Admit it — never in your entire life did you ever subscribe to a magazine because someone wrote a review of it and called it boring. Well, I just did. The magazine is Bicycle Times. Its focus is everyday riding, commuting, family riding, and touring. Here’s what Andrew Hartsock had to say about it:
A cursory glance showed it had gear reviews, odes to commuting, reader submissions, how-to articles and the like. In other words, it seemed perfect for a bike-commute geek like me.
About 20 minutes into what was to be a leisurely one-hour ride on the trainer in the basement, I had mowed through more than half of the magazine, and my enthusiasm had cooled considerably.
There wasn’t anything terribly wrong with the magazine. I gleaned a tidbit here, a tip there, learned a little about rain gear.
But it dawned on me that reading about bike commuting is even more dull than … bike commuting itself.
And I’m a big fan of bike commuting.
Hmmmmm…
Well, OK. Now I’m curious.
I also want to be supportive. And I’m thinking there ought to be a place for a bicycling magazine that resists the sport-cycling culture. Does it resist that culture? We’ll see.
Comments 7
Here is another one for your pleasure.
We received free copies at the bike summit. That was the first I had heard of it.
Posted 07 Apr 2009 at 1:33 pm ¶Darn it!
Here it is…
http://www.momentumplanet.com/
Posted 07 Apr 2009 at 1:34 pm ¶Robert… Cool. Giving that one a try, too.

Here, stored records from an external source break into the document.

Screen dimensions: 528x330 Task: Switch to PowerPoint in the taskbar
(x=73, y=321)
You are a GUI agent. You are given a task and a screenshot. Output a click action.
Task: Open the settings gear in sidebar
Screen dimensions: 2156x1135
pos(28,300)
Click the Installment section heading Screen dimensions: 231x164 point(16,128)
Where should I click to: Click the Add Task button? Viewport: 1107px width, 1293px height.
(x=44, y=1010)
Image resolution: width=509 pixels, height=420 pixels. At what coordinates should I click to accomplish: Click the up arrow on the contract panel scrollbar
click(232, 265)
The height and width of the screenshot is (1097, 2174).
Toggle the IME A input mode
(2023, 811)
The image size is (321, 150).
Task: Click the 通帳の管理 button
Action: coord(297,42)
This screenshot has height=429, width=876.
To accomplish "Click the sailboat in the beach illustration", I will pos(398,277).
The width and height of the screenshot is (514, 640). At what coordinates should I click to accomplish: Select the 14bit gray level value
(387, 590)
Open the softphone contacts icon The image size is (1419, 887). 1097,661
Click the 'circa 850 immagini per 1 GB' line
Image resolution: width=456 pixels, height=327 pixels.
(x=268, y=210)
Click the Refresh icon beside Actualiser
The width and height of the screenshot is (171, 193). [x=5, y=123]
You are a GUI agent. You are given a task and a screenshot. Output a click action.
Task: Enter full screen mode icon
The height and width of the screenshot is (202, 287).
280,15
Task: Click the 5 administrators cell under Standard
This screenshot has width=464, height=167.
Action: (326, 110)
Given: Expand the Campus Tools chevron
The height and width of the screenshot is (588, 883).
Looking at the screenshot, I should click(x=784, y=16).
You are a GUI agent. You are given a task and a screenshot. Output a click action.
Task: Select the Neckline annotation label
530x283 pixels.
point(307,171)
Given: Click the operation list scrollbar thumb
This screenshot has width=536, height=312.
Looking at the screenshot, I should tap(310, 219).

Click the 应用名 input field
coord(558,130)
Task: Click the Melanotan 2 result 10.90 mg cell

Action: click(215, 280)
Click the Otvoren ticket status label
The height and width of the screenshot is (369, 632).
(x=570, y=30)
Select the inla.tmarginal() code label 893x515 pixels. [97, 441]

Posted 07 Apr 2009 at 5:22 pm ¶interesting that he think bike commuting is boring…
Posted 08 Apr 2009 at 12:31 pm ¶Alex… Yes. I found that a bit odd, too.
Posted 08 Apr 2009 at 12:39 pm ¶He was riding a *stationary bike* in his *basement* ? Well, no wonder he was bored by the magazine if what he was doing was more interesting than, you know, actually riding somewhere.
Posted 08 Apr 2009 at 5:43 pm ¶PS Does this comments section allow html tags ? Some italics are called for here !
Cordelia… Good question re: html tags. Let me check my preferences. I’ll get back to you.